In the last block where i feel i inputed correct code the result is not matching with the expected output.
Please click on my name to start a private message. Then, attach your notebook as a .ipynb file. Please note that mentors cannot access your Coursera Jupyter workspace, so sending the notebook in a .ipynb format is essential.
Please read this section of the markdown for lstm_forward and fix c_next
Initialize c^{\langle t \rangle} with zeros.
- The variable name is c_next
- c^{\langle t \rangle} represents a single time step, so its shape is (n_{a}, m)

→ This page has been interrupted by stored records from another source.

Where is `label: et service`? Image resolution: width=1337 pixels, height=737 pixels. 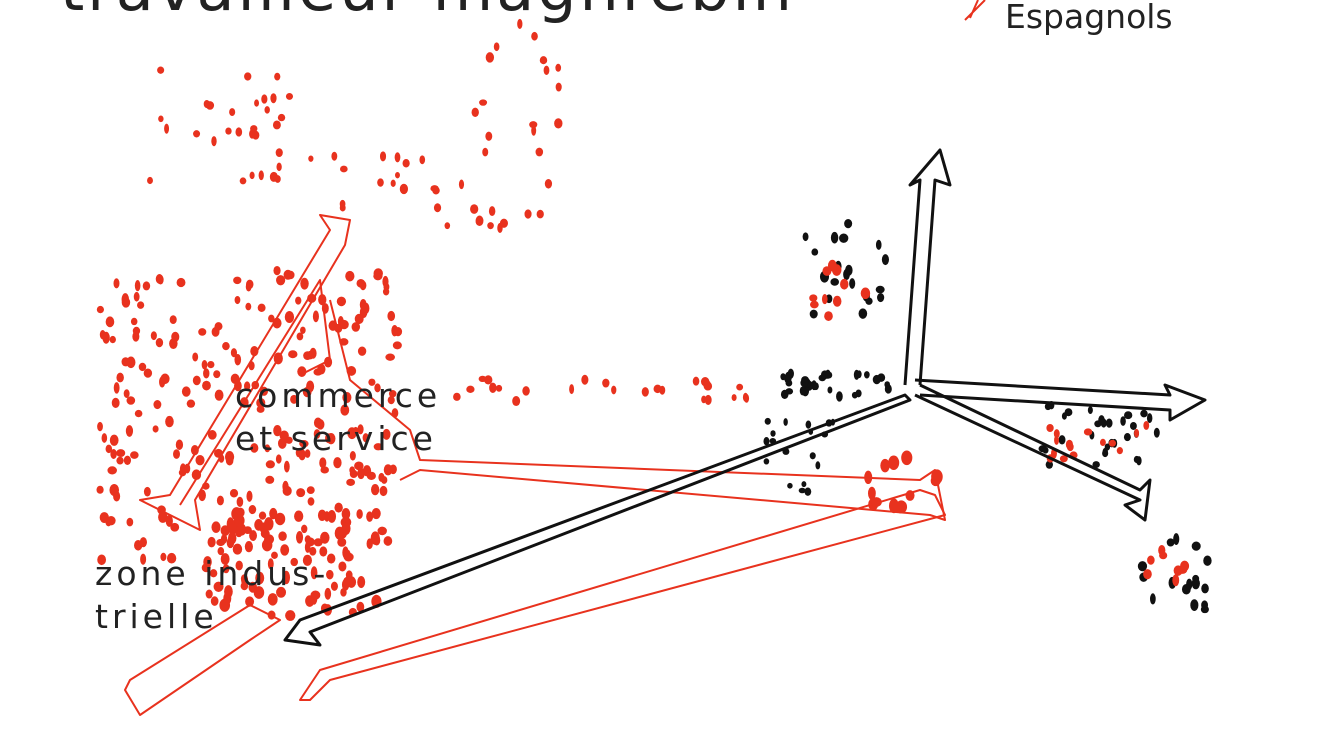
label: et service is located at coordinates (336, 438).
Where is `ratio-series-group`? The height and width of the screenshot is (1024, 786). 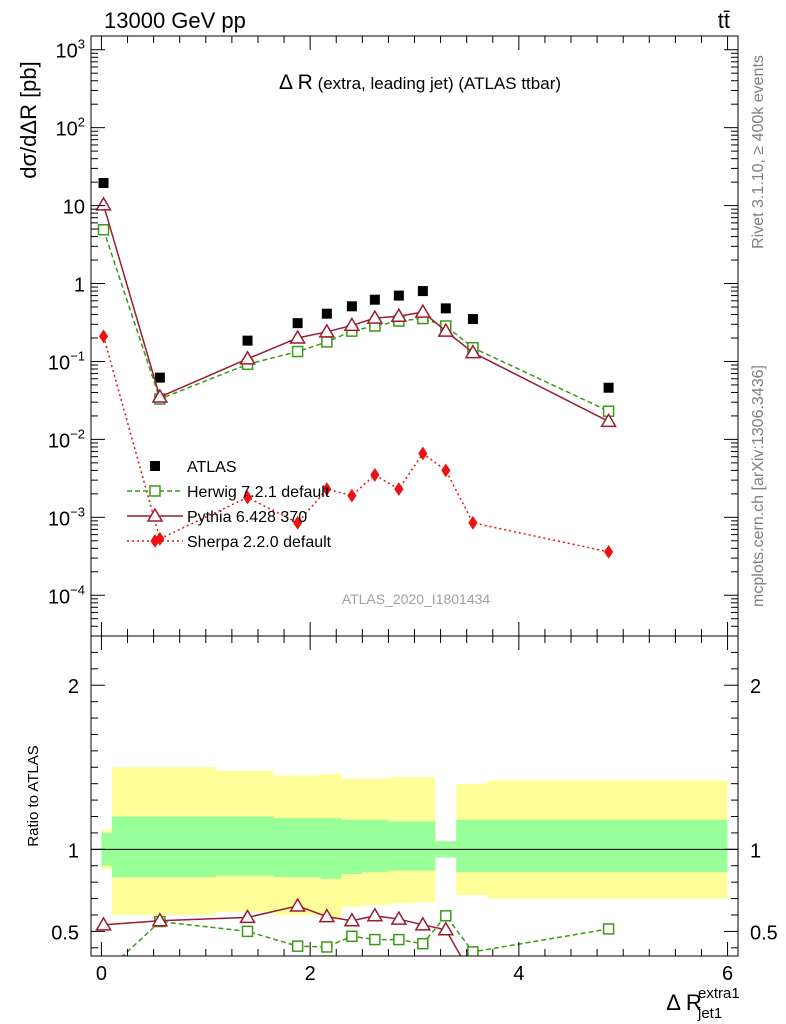
ratio-series-group is located at coordinates (355, 926).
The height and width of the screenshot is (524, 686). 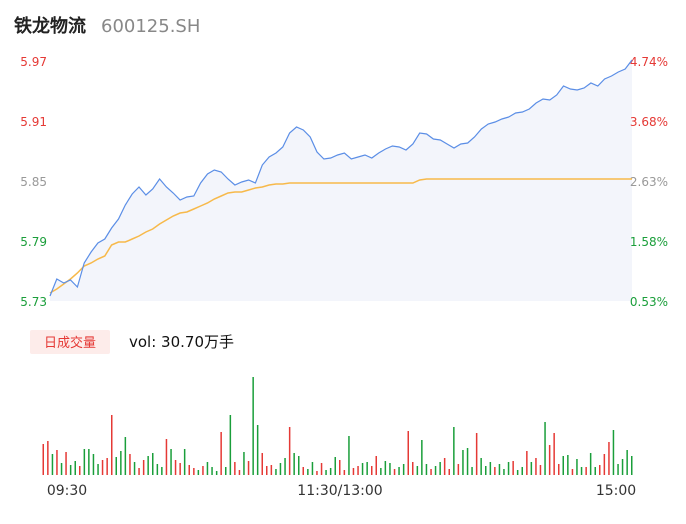 I want to click on x-tick-label: 11:30/13:00, so click(x=340, y=491).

- Note: create c_next as its own variable with its own location in memory. Do not initialize it as a slice of the 3D tensor c. In other words, don’t do c_next = c[:,:,0]
The recommendation you have provided refers to the other exercise of the assignment which was working fine beforehand…and the mismatch is happening in ex-8
The checks in the notebook are not exhaustive. So, just because your implementation of lstm_forward passes the test code that follows it, that doesn’t mean that lstm_forward is perfect.
The test for exercise 8 invokes lstm_forward before running lstm_backward. Do you have a good reason for not following my instructions?